Work item »
Locate the string "left" in the records below. Copy every line where it occurs.

Segment Start: Supplied records

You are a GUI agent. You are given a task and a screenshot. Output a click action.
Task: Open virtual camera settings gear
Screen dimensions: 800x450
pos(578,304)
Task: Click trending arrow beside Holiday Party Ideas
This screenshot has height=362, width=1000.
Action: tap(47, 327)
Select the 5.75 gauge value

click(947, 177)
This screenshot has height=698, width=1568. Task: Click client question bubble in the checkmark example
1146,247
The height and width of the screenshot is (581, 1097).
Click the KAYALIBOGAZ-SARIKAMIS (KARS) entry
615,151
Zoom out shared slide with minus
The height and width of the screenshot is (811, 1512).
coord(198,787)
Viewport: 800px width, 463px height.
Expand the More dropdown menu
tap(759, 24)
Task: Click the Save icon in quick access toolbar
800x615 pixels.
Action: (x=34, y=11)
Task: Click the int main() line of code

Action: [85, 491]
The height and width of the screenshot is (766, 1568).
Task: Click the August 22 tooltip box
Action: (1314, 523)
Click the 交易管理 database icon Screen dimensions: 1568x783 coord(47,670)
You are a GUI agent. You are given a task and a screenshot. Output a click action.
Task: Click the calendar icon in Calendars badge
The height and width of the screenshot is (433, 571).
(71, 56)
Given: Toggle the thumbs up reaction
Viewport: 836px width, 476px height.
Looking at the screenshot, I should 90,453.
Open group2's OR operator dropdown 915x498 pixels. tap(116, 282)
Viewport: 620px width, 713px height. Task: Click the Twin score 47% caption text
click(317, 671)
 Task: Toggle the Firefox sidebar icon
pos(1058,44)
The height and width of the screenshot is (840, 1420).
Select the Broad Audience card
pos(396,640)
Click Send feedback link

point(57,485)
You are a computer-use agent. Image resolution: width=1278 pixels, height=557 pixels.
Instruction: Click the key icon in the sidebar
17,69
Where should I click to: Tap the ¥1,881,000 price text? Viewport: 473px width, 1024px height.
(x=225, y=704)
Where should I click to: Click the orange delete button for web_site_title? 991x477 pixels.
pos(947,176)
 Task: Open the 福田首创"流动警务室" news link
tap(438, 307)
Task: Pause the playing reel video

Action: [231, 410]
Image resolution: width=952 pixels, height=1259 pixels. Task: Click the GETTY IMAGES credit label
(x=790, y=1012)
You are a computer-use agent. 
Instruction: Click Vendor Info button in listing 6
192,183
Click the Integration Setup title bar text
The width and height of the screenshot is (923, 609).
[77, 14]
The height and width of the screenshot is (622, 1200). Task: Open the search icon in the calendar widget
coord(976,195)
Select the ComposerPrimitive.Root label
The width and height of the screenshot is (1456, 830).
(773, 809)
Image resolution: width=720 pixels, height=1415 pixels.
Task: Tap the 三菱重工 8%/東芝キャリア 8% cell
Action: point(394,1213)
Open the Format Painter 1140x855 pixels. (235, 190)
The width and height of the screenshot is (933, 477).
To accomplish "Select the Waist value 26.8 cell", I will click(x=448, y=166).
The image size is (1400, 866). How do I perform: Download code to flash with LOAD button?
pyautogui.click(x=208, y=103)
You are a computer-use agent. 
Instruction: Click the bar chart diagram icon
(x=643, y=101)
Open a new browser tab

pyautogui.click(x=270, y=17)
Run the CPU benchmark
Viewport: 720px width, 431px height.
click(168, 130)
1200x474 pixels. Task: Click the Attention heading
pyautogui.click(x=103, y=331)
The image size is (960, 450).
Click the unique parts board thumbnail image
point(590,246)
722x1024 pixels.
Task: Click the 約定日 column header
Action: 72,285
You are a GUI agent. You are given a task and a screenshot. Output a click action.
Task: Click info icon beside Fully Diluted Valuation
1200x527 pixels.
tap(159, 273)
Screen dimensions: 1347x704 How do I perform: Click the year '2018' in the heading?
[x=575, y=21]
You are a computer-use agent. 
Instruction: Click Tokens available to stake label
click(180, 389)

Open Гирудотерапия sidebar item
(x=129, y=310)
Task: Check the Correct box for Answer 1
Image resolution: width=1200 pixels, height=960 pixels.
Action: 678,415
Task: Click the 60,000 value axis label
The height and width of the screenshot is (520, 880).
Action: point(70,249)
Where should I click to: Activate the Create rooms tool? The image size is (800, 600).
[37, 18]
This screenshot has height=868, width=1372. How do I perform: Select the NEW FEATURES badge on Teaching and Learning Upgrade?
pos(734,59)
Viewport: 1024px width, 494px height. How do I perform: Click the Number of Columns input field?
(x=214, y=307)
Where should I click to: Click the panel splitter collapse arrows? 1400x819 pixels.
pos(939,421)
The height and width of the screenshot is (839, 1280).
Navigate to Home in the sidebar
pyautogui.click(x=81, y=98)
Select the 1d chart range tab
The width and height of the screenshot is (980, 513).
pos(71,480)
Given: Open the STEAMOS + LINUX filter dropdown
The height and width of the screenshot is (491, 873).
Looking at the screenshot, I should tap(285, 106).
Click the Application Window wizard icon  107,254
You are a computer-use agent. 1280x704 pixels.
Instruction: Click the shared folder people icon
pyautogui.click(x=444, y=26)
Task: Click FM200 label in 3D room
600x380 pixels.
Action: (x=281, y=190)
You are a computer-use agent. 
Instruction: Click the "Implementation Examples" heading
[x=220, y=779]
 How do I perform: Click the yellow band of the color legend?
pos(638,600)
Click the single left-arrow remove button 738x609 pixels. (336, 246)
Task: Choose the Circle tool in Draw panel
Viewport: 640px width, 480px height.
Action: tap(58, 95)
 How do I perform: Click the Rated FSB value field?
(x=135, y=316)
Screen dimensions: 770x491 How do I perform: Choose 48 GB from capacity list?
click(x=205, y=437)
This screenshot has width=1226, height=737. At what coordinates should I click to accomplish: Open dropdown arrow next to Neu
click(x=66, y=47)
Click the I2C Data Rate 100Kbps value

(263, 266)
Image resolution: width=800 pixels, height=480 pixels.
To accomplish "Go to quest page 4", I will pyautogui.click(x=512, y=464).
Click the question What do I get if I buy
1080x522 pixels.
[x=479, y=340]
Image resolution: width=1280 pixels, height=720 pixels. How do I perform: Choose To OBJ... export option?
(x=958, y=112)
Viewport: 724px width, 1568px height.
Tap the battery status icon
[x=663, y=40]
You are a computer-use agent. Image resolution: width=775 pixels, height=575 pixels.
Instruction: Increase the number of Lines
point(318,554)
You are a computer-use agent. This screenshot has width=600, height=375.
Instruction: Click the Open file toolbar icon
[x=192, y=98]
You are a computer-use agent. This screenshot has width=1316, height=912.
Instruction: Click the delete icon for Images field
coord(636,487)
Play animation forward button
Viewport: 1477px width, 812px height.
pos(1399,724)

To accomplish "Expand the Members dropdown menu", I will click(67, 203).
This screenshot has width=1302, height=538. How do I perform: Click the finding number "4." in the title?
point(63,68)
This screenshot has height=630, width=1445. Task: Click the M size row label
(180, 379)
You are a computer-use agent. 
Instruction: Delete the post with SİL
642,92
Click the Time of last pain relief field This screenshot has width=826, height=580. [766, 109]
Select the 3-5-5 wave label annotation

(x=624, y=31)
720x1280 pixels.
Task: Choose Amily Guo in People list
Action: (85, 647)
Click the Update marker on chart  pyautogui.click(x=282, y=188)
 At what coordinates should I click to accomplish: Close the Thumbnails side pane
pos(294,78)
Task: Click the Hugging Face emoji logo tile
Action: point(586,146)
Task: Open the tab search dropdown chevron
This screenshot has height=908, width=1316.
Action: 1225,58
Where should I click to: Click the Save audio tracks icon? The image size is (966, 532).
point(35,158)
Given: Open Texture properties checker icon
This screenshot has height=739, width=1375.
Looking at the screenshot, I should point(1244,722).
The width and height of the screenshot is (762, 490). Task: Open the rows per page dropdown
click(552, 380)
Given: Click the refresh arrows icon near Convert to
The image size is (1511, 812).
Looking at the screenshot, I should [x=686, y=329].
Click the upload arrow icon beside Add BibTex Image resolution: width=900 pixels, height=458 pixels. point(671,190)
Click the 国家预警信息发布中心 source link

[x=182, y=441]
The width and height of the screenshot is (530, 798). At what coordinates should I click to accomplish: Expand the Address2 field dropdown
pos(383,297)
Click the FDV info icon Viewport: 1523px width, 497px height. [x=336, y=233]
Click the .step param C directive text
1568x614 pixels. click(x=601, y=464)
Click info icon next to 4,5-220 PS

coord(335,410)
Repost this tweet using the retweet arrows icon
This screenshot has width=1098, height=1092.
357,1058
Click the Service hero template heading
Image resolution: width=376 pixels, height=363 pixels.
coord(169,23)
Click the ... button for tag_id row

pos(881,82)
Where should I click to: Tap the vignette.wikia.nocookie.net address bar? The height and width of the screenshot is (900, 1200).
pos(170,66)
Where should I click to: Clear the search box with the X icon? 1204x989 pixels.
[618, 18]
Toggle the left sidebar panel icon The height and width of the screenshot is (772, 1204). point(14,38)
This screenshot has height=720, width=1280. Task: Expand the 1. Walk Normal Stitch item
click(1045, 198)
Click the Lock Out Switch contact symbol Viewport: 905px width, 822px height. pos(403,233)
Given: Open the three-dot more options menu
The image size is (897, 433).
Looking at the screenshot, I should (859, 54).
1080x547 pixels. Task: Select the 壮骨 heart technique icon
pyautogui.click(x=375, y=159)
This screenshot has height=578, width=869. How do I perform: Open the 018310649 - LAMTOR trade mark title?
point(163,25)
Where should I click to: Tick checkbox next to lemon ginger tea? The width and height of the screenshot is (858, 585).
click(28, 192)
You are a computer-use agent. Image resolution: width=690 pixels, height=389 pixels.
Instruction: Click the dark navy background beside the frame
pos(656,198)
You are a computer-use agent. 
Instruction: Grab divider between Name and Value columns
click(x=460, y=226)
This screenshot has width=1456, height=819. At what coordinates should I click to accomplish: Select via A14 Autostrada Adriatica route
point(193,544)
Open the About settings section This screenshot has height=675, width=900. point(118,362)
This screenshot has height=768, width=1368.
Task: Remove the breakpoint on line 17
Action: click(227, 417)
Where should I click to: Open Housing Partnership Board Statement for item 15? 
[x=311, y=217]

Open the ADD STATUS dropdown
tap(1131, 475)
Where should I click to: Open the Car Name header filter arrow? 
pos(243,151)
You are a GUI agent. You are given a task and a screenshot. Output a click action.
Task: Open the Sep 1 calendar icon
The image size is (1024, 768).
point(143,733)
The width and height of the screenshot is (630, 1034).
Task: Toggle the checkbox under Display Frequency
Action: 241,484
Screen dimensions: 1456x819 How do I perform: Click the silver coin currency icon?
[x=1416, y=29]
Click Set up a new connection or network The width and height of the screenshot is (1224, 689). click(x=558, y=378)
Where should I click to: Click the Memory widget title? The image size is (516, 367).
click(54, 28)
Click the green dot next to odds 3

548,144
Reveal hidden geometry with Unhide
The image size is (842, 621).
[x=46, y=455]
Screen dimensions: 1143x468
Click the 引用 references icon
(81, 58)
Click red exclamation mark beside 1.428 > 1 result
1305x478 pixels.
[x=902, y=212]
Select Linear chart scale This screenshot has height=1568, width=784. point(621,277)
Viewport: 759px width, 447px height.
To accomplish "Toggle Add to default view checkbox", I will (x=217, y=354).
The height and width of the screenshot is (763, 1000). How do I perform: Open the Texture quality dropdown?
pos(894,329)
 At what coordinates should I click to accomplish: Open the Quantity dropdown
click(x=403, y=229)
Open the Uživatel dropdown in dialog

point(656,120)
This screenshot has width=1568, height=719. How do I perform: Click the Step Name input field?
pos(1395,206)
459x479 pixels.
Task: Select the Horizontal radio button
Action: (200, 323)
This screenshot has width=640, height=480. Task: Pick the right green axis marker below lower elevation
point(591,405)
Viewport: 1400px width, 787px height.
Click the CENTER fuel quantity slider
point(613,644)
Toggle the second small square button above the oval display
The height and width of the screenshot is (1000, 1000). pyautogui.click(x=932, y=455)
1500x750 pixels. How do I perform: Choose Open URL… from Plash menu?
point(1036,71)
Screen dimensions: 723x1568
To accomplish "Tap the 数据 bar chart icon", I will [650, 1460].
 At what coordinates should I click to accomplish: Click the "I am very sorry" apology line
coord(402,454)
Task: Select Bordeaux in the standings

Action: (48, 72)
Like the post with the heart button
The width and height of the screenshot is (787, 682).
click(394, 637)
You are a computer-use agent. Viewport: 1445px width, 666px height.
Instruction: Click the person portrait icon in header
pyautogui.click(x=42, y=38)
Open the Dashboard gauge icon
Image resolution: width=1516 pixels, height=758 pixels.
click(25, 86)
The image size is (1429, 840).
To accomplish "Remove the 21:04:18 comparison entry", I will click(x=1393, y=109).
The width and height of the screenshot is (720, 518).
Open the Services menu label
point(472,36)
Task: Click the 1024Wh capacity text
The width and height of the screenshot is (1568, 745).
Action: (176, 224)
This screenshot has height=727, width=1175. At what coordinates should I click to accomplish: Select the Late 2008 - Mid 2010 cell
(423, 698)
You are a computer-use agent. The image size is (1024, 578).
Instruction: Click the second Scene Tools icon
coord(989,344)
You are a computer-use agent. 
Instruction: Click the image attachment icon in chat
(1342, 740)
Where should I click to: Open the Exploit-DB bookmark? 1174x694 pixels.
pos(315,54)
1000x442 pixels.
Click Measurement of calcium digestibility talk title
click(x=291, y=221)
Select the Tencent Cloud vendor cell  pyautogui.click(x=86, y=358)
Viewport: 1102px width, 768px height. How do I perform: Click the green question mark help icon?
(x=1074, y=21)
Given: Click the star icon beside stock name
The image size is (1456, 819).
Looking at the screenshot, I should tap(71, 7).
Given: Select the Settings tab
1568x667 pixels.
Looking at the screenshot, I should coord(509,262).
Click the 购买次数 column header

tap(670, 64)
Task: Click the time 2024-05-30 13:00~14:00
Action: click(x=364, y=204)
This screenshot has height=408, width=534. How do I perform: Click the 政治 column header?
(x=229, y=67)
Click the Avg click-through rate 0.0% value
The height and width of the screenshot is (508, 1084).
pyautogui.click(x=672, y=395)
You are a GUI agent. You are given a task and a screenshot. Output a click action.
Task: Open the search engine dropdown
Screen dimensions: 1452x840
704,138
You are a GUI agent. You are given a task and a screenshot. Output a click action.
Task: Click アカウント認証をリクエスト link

Segment End: Supplied records

Your response »
Click the single left-arrow remove button 738x609 pixels. (336, 246)
Toggle the left sidebar panel icon The height and width of the screenshot is (772, 1204). point(14,38)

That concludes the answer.